Assim, ele recupera "a filosofia da suspeita" de Schopenhauer e, precisamente, de Nietzsche. De dois pensadores que, naqueles anos, eram desprezados e excluídos das fileiras dos filósofos porque não eram "sistemáticos"... É claro que ele também inclui positivistas, Ardigò, criando assim uma companhia duvidosa e tornando "o absurdo" absurdo e a premissa de "outras inquisições", para citar o Homero argentino. Gostamos, no entanto, quando ele escreve "quando o homem vê que sua ideia está prostrada e que aquilo que é contrário às suas convicções mais profundas (ou seja, o absurdo) triunfa, que o véu de maya é rasgado e ele vê que o mundo é irracional". Sem fazer uma comédia fácil sobre a derrota nobre e solitária - algumas derrotas são merecidamente indecentes -, a condição do vencido sugere a transcendência de toda ordem constituída, ou seja, do fundamento do bem racional da felicidade e de todas as formas consoladoras no céu e na terra.

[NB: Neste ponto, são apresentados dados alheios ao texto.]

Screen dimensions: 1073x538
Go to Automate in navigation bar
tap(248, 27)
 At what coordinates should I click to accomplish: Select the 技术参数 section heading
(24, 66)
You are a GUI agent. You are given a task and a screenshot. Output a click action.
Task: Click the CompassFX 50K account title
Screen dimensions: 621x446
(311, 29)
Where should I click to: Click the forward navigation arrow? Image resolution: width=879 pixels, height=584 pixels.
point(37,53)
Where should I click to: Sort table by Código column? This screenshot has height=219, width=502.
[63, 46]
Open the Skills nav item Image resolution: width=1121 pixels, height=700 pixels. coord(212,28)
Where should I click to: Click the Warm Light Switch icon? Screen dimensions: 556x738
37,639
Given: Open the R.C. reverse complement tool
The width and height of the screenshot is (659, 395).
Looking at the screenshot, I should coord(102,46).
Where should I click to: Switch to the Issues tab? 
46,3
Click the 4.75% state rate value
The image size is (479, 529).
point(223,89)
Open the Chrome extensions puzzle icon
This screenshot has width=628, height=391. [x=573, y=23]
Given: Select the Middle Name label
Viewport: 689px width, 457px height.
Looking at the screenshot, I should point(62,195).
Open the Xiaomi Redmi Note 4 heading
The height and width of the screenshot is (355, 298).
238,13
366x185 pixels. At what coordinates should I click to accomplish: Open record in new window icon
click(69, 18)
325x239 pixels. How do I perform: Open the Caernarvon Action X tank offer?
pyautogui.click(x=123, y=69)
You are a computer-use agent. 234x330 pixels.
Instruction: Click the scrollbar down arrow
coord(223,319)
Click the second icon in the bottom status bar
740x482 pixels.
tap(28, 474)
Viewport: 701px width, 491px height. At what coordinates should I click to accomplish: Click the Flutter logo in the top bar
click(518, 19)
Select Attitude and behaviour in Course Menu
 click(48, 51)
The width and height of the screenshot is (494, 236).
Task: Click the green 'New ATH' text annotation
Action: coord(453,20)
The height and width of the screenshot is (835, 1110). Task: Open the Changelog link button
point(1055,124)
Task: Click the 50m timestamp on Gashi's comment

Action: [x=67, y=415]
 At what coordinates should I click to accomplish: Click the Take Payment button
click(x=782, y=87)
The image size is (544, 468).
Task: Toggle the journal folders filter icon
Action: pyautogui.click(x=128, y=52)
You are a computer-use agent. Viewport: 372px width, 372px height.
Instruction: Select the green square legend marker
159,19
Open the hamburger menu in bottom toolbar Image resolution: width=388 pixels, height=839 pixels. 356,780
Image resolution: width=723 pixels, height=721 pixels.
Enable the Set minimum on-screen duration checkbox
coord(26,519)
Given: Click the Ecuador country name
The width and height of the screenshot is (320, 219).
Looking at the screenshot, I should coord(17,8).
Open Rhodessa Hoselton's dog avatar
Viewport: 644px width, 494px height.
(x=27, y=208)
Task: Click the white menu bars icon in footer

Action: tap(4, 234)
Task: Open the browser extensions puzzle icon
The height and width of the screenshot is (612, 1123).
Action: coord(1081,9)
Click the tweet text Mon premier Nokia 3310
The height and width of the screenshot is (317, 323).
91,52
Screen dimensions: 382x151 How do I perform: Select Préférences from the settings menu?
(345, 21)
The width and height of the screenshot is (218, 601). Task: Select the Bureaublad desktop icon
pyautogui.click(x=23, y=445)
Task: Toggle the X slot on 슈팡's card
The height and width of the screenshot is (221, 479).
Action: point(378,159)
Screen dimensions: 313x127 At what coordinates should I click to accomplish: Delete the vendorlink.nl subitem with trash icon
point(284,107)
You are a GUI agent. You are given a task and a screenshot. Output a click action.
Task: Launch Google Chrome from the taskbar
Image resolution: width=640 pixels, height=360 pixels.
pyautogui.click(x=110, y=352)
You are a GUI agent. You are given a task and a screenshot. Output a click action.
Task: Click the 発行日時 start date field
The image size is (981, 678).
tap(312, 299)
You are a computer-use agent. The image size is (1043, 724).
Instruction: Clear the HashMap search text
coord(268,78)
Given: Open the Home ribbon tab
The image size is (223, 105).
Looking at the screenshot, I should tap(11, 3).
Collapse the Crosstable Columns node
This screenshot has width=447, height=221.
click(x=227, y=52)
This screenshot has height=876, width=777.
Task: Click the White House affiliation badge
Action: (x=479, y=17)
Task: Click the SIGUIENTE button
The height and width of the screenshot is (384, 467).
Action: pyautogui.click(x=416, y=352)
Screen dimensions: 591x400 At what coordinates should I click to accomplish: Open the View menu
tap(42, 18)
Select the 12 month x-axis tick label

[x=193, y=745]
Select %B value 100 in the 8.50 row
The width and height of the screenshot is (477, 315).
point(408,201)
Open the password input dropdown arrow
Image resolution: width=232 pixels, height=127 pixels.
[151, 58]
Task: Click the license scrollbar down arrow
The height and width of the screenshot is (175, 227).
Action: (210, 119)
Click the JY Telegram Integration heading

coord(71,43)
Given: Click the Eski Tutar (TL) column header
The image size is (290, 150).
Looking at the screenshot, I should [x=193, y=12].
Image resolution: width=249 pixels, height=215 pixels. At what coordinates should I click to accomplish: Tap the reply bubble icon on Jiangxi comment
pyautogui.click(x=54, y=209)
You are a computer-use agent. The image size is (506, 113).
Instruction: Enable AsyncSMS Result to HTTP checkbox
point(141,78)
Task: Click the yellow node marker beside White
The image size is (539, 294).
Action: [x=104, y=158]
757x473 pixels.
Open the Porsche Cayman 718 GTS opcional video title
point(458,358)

Ele prossegue escrevendo: "A história nada mais é do que um desejo contínuo de sair do presente e sair de fato. (...) Há história porque, diante do absurdo e do mal presente, um racional e um bem se apresentam aos homens no futuro que eles querem tornar presente. Mas, assim que se torna presente, volta a se tornar absurdo e mau diante de um novo racional e bom que ainda está à frente, no futuro. (...) Ou o mundo, como ele é, e sempre foi e sempre será, ou o nada. Ou este mundo, ou o nada". A história aberta e revelada é um terreno para contradições, ao contrário do recinto histórico protegido pelo verdadeiro e pelo bom. Será... mas, se esse verdadeiro está aqui e esse bom é agora, por que sentimos o desejo de partir? Nossa inquietação e nosso questionamento nos transformam em viajantes, talvez do absurdo e, por isso, prejudicados pela arrogância de muitos viajantes... Nós com o risco certo de acabar em "caminhos quebrados", os outros em descarrilamento. Atraídos, sempre nós, pela luz - em alemão Lichtung é igual a brilho e claridade - e muitas vezes cativados pelas sombras.